Of course, they bore little resemblances to today’s space-age plastic bottles. Those made of animal organs and skins didn’t do much to keep the water cold, and the later metal ones would actually heat it up. The clay versions were better at keeping their contents cool, but they were heavy, not well-suited to carrying during a long journey on foot. But on horseback, a clay flask could be tied to a pack or the saddlehorn, and still perform its function fairly well.
Our peoples knew this, and, ever practical, our potters adapted their work accordingly. There was a time when clay flasks were a more common sight in collections of Native art, even those comprising more modern works, but it’s an art form that finds fewer practitioners these days. Perhaps it’s simply the attenuation of collective memory, a relegation of them to the past from a present in which they are no longer needed, present in which they seem archaic, artifacts of a time perceived as long gone.

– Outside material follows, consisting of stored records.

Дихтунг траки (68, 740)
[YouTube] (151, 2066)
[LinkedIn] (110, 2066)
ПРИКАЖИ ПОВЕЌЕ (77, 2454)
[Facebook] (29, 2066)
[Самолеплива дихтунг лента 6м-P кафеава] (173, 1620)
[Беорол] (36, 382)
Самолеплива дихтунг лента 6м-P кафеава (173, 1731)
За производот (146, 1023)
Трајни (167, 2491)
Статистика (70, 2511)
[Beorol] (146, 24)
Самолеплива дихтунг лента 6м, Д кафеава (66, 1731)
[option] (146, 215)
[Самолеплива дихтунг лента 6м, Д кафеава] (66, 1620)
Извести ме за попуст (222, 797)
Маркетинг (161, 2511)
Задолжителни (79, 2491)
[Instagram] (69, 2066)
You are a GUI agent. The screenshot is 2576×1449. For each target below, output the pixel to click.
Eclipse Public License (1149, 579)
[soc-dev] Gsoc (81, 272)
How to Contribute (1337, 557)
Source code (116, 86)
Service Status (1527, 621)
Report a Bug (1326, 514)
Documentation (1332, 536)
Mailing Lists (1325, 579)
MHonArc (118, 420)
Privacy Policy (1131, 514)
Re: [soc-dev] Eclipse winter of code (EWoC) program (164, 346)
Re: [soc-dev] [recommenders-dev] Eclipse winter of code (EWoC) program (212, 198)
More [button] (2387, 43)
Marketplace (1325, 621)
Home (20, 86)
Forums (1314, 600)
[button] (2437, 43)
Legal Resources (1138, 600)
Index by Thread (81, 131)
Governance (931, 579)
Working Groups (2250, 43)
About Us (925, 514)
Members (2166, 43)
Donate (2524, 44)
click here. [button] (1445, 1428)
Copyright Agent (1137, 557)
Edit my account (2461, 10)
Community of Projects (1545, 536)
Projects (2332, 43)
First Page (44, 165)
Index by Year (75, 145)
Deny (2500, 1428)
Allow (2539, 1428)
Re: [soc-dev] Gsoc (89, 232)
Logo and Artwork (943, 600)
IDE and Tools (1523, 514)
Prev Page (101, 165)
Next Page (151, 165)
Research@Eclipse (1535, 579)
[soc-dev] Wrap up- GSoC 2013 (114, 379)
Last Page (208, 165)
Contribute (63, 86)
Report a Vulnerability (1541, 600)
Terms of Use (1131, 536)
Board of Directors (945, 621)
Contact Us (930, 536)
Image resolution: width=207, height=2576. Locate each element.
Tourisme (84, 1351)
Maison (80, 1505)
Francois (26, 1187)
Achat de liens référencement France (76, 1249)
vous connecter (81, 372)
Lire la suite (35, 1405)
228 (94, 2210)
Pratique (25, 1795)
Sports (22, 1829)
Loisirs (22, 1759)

Still, it’s occasionally possible to find such works wrought entirely in the old way: from the earth, and from the water. cured in the air and tempered in the fire. We have one such work in oru inventory, the last and only one, and it’s a special piece in many respects. From its description in the Other Artists: Pottery gallery here on the site:
This classic water flask was hand-made many years ago by Wings’s sister, Cynthia Bernal Pemberton (Taos Pueblo). Made of Taos Pueblo’s iconic micaceous clay, the flask is pristine but for the turtle carved in relief on the front. It hangs from a white deerhide thong. Stands 7.5″ high by 6.5″ across at widest point (dimensions approximate).
Micaceous clay
$325 + shipping, handling, and insurance
Requires special handling; extra shipping charges apply
We tend to regard the elements as discrete and disparate spirits, as forces that exist in opposition to one another. But in fact, they also form their own unions, partnerships and collectives, working cooperatively at times, complementarily at others. Sometimes, it’s an effort to bolster one of their number, or to transform its identity; at others, it’s a way of creating a greater and wholly unique whole out of the sum of their various parts.
This work is a wedding of earth and water in a rite officiated by air and fire, one that melds the two into a unified whole: one in which earth’s identity dominates, but one whose purpose serves the water. It’s also a tribute to tradition, to culture, to history and ancestry.
Perhaps it is a lesson, as well? A reminder, and a beautiful one, of the inherent value of the old ways, even as we perceive them to be in tension with the new? Contemporary conveniences are wonderful things, but their use gains meaning in their contrast with older ways of living . . . and, when evaluated relative to history, in the continuity they can help provide for tradition in a modern world.